Daniel Martinez Hosang describes the decline of Floyd Wakefield, and what it suggests about the changing nature of Southern California politics at the time:

"The decline of Wakefield's eight-year career in the state assembly paralleled important transformations in the political landscape of Southern California during the 1970s.  Wakefield never tempered his ardent conservative postures.  In the last months of his final term in the assembly, he sought to qualify a ballot measure to rescind the California Legislature's 1972 ratification of the Equal Rights Act and sat at the head table of a John Birch Society political banquet where founder Robert Welch called for President Nixon's impeachment.  But Wakefield could no longer count on a constituency in South Gate to reliably support such appeals.  The white working-class residents that a decade earlier had rallied behind Wakefield's  defense of Proposition 14 and segregated South Gate High School were rapidly abandoning the inner suburbs south of Los Angeles for new residential developments in the San Fernando Valley and Orange County.  Wakefield was no innocent bystander in this retreat.  By insisting that cities such as South Gate could never prosper if they became racially integrated, he implicitly endorsed the exodus of white residents that ultimately led to his own political demise.  Wakefield's uncompromising assertion of white rights anchored in the white working-class suburbs of South Los Angeles would give way to a more subtle and sophisticated defense racial inequality and segregation centered in the burgeoning San Fernando Valley."

My main source for the above info is a relatively recent scholarly book called Racial Propositions: Ballot Initiatives and the Making of Postwar California by professor Daniel Martinez Hosang, who teaches at the University of Oregon.  This book, based on a foundation of copious archival research, presents a realistic and unglamorized portrait of the ongoing struggle for civil rights in California, a state that has a liberal reputation, but also has a history of passing very conservative ballot measures.

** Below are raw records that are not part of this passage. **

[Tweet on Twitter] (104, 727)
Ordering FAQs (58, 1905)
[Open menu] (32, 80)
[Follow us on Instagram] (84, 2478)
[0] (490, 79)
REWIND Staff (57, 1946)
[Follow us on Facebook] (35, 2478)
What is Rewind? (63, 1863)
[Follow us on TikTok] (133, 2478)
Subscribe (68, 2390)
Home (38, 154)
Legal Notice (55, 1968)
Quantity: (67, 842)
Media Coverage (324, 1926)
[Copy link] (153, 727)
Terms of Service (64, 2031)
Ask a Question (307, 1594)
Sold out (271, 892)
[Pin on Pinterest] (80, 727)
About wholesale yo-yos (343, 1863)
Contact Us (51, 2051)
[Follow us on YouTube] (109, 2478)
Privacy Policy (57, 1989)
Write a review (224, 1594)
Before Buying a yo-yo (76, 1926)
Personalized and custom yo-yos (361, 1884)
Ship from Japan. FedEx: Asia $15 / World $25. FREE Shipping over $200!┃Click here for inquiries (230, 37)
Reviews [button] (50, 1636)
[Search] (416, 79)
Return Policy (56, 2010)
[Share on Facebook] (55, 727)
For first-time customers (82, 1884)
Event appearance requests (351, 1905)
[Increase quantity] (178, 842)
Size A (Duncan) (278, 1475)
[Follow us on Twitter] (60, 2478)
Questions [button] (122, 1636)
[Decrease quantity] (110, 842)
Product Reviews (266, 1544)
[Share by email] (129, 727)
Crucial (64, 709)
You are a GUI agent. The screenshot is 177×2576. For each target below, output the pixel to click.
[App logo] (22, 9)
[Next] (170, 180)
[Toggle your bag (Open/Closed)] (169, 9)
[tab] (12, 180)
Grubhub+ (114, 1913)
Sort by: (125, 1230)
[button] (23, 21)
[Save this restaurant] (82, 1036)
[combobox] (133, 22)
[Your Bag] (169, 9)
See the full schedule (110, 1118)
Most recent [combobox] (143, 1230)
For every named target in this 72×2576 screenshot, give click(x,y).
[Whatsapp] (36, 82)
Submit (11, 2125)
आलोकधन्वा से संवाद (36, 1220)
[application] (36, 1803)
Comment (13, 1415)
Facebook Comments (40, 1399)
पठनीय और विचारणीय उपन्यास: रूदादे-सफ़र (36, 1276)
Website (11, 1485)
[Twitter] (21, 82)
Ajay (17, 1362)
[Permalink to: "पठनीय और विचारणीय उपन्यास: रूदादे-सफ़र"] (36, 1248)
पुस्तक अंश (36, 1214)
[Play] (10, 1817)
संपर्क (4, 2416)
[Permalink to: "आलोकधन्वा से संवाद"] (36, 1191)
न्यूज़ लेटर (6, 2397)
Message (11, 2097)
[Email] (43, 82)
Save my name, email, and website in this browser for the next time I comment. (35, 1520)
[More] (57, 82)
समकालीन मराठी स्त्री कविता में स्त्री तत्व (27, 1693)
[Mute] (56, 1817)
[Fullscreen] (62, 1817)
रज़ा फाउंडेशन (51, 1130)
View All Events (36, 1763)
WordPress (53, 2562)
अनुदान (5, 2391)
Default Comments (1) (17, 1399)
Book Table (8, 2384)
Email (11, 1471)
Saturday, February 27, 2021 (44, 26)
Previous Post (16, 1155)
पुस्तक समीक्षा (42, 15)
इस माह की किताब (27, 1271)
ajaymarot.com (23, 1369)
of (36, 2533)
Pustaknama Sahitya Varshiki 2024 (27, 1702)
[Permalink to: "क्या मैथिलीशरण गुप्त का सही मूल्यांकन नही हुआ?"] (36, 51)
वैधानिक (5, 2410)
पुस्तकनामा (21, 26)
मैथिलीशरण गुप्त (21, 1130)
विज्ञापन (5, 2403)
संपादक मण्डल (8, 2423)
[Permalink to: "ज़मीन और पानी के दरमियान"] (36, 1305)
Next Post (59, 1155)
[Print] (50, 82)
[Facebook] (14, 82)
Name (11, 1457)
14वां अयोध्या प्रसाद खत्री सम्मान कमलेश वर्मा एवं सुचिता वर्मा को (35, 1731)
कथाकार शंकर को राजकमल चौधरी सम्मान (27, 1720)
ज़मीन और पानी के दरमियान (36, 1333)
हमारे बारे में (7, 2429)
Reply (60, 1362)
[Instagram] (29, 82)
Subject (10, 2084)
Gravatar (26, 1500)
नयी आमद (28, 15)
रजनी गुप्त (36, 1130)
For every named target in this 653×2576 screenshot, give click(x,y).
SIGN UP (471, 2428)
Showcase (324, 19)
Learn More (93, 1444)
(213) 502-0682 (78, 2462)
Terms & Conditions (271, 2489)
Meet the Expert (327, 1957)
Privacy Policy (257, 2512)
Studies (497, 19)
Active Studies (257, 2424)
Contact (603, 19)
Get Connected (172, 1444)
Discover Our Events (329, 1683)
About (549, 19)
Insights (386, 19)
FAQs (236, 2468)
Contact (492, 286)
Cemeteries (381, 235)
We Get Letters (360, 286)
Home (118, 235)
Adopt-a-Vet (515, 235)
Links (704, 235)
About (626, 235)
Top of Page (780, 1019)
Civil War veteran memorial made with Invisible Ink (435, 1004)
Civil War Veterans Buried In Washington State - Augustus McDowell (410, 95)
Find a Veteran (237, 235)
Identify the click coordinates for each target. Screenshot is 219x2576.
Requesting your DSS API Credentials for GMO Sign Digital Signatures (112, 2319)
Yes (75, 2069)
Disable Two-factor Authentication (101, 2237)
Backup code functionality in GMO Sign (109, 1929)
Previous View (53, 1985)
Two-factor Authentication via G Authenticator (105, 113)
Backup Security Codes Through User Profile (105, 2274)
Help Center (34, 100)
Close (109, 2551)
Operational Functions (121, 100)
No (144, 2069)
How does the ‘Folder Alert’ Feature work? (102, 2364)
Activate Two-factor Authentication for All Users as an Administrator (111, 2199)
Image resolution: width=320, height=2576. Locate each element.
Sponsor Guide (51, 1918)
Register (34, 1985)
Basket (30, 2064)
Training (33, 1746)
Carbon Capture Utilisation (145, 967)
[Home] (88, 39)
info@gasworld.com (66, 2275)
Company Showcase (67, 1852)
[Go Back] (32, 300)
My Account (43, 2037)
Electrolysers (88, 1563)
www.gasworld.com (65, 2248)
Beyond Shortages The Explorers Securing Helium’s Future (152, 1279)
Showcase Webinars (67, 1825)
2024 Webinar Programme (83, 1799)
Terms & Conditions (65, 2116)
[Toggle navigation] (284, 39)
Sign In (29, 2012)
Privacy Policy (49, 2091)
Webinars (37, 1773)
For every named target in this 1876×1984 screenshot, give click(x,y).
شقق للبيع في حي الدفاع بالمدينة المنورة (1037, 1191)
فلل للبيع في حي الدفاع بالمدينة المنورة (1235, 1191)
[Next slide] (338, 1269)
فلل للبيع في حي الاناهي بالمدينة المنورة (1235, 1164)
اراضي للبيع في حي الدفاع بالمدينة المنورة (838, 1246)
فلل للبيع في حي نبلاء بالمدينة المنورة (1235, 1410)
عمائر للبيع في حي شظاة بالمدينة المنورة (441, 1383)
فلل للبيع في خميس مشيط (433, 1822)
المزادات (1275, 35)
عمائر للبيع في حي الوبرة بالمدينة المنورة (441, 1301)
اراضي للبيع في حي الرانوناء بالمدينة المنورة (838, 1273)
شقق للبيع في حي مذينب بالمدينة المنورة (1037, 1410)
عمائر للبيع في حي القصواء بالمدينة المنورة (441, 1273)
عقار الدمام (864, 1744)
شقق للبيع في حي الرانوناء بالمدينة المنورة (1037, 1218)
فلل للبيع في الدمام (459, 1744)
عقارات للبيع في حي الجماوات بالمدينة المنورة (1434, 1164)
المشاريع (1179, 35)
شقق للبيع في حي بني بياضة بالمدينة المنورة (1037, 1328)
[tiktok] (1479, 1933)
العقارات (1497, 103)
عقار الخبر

One of the main insights of the book is to dispel the myth that California "firgured out" and "fixed" social injustices and inequality back in the 1960s.  A realistic look at California's schools and communities reveals shocking social, housing, employment, and educational segregation and inequality.  Hosang's book is helping me to peel back the layers of the onion and really try to understand how we got where we are, and how things might be different.